In 2025, Karamazov became the host of the Bulgarian version of the Dutch reality game show Traitors: Igra na predateli (De Verraders).

== Films ==
In 2009, Karamazov gives his voice to Prince Naveen in the Bulgarian release of the animated movie "The Princess and The Frog".

In 2011, he was the voice to the Narrator in the Bulgarian release of the documentary movie "Hubble 3D".

In 2008, Karamazov was Vladimir in the movie "Naive", and in 2012, he was Germain in "I Am You".

In 2016, Karamazov gives his voice to Beetle in the Bulgarian release of the animated movie "Kubo and the Two Strings".

Karamazov plays in the short films "You Are It" (2007) and "Meat" (2010).

== Commercials ==
Karamazov appears in commercials of Nivea, Andrews Fashion, MTel, Nissan,Vicks, Gillette, Vodka Flirt, Coca Cola Light EGG.

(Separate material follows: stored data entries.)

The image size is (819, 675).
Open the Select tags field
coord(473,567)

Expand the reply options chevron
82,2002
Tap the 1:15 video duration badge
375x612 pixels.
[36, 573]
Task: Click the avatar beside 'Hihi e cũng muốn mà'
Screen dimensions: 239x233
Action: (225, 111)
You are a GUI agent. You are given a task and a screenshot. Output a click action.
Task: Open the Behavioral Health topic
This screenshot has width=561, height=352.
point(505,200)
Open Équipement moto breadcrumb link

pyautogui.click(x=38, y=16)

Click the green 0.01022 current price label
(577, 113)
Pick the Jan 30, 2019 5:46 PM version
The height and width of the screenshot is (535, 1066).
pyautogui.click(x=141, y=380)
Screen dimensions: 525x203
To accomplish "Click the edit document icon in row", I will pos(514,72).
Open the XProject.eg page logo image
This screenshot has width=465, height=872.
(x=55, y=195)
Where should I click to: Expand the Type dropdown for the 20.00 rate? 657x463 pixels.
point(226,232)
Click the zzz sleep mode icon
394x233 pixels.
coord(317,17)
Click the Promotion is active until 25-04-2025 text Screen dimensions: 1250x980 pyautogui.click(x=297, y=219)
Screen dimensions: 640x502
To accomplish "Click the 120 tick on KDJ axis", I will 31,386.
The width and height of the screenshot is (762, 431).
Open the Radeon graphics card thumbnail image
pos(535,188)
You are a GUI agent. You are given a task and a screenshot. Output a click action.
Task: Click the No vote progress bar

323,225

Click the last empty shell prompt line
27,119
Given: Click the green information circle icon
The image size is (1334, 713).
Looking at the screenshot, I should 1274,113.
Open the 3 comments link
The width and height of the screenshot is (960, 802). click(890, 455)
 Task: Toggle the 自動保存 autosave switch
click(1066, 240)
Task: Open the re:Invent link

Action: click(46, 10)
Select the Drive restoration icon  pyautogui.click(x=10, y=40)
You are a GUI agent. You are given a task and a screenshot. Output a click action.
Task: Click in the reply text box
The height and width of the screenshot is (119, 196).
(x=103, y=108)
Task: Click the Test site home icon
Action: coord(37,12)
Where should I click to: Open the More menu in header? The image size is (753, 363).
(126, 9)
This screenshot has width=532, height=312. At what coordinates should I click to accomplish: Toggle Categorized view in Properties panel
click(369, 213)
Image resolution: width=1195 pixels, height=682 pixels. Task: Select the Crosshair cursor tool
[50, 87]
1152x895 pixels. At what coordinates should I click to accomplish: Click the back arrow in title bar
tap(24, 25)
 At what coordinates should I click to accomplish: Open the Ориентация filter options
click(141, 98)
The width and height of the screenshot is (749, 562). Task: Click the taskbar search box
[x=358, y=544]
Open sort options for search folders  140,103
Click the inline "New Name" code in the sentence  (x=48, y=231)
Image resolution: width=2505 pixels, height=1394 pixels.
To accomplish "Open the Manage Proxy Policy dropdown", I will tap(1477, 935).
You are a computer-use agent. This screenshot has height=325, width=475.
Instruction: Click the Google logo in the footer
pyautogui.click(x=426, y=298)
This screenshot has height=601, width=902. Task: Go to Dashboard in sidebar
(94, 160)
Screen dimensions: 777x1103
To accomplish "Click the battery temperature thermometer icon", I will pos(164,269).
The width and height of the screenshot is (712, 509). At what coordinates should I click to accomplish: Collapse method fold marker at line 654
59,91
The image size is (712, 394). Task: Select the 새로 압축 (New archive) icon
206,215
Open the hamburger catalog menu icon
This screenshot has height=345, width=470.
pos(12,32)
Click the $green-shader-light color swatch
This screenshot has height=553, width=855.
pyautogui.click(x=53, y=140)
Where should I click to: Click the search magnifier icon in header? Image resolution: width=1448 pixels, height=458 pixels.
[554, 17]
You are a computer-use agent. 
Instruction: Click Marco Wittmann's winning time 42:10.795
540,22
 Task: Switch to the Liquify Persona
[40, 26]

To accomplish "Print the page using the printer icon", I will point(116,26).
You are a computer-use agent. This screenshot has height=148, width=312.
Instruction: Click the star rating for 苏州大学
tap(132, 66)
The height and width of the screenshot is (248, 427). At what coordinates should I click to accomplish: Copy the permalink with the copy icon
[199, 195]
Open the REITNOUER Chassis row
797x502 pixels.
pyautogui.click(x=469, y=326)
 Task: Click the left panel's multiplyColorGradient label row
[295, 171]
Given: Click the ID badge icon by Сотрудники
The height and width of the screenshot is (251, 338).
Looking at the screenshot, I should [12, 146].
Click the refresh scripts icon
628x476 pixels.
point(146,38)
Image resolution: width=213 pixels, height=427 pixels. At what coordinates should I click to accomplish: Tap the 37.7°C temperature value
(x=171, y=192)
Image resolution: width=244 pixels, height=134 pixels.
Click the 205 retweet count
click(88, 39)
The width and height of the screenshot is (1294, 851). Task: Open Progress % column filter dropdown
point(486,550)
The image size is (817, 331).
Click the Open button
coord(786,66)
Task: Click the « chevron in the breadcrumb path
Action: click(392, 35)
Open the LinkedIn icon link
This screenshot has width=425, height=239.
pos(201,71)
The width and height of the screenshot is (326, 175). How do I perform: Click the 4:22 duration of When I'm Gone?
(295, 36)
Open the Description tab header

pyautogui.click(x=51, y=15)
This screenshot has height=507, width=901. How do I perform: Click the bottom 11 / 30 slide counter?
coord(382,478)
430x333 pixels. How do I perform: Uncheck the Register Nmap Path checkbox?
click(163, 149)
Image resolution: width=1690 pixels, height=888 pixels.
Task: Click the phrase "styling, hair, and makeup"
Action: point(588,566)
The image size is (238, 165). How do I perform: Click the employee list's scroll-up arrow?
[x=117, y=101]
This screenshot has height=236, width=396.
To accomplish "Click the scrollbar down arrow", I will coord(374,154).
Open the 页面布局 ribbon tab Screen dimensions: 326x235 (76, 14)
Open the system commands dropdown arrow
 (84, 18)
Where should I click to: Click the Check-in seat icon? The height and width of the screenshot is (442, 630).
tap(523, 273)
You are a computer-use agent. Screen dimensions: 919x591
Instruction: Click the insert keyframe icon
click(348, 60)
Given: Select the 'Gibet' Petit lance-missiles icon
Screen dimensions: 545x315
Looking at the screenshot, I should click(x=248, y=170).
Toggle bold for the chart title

== Initiatives and charity campaigns ==
Over the years, Karamazov is involved in many initiatives and charity campaigns - Bulgarian Christmas (of the President of Bulgaria), UNICEF ("Violence-Free Future for Every Child", "Together since Kindergarten", and others), Openly for Diabetis, Theaters Night, Fortissimo Family, Recreate Classics, The Poets (of Interview.to), Mission Maverick, Great Together, Wings for Life World Run, Better with Pets, Praktika.

==Awards and nominations==
In 2003, Karamazov is nominated for "ASKEER award – Rising Star" for his role as Ivan Senebirski in "Albena" (National Theater "Ivan Vazov").

In 2011, he is nominated for "ASKEER award – Best Supporting Actor" and for "IKAR award" for his role as Christian in "Cyrano de Bergerac" (National Theater "Ivan Vazov").

In 2011, he received the award "Ivan Dimov" for high achievements in the arts, given by the Fund for Talented Young Actors at "Young Bulgarian Talents" Foundation.

In 2013, he received the diploma "Golden Century" for contribution to culture, awarded by the Ministry of Culture of Bulgaria.

In 2015 and 2016, Karamazov is in "Forbes Top 70 Bulgarian Celebrities" and in "TOP 50 Most Influential Bulgarians in Facebook"

In 2017, Karamazov is nominated for "ASKEER award – Best Leading Actor" for his role as Alain Reille in "God of Carnage" by Yasmina Reza (National Theater "Ivan Vazov").